A questo interrogativo prova a rispondere la versione on-line de Il Giornale sulle cui pagine ricorda una recente proposta di modifica che “arriva dal ministro del Lavoro Andrea Orlando, che ha suggerito di introdurre una nuova condizione per poter ottere il reddito e continuare a percepirlo: vale a dire legare il sussidio a corsi di formazione e riqualificazione professionale“.

Si tratta a ben vedere di una pista molto concreta che potrebbe realizzarsi, anche in vista di un ‘fusione col reddito di emergenza”, che per ora ha anche l’ok politico di Luigi Di Maio oltre che l’appoggio di Confindustria (clicca qui per approfondire).
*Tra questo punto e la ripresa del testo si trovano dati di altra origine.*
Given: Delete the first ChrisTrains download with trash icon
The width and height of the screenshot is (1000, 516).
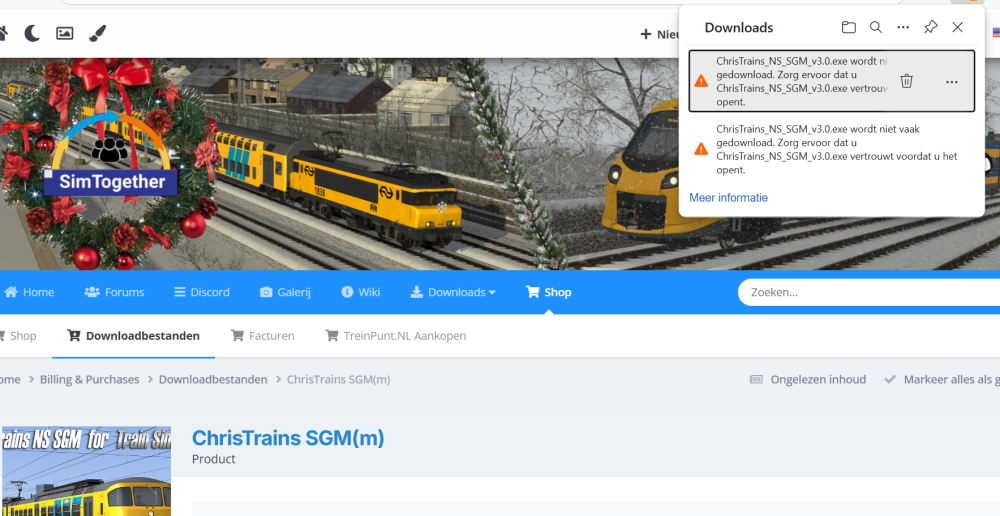Looking at the screenshot, I should (906, 81).
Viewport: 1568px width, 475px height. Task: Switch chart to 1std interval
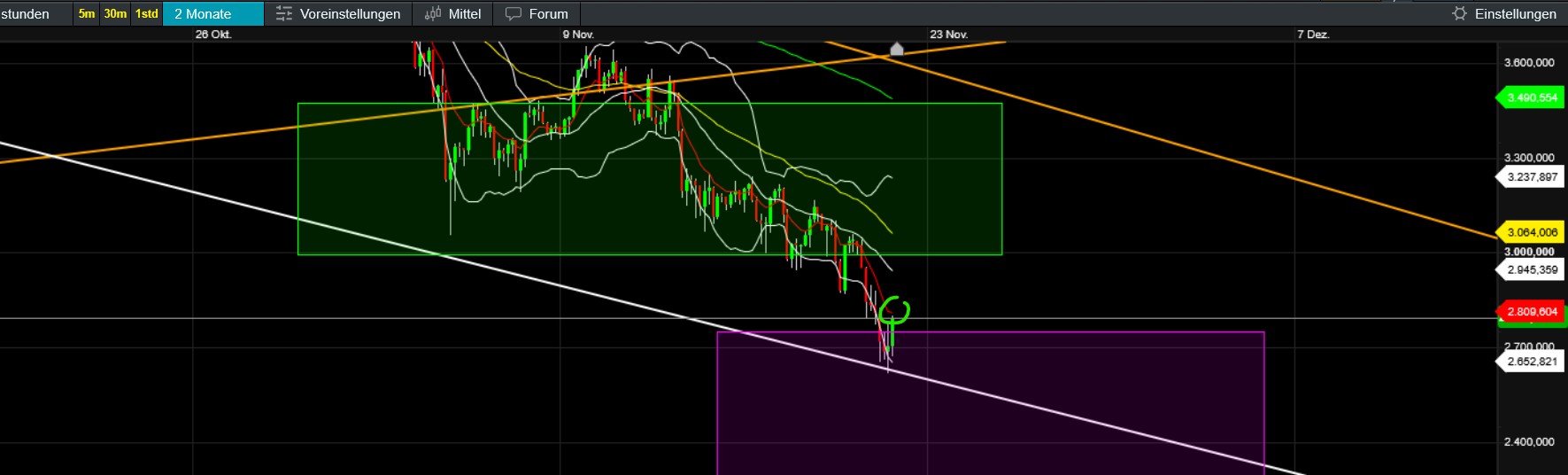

Altro tema ‘caldo’ è quello dei “requisiti di accesso al sussidio, alcuni considerati troppo stringenti, come l’obbligo di residenza di 10 per gli stranieri, l’assenza di differenziazione regionale, oppure il moltiplicatore troppo basso per le famiglie numerose. C’è poi da risolvere la questione dei cosiddetti furbetti del reddito, che continuano a saltar fuori grazie al costante lavoro della Guardia di finanza”.

L’esistenza stessa del Rdc, al di là degli attacchi quasi quotidiani di Renzi che ne è arrivato addirittura a proporre l’abrogazione tramite referedum popolare, non sembra però essere in discussione, con il Ministro del Lavoro Andrea Orlando che ha ammesso oramai in più di un’occasione (anche sul quotidiano Domani in edicola ieri) “che senza il reddito grillino, la crisi economica innescata dalla dichiarata emergenza sanitaria sarebbe divenuta una grave crisi sociale“.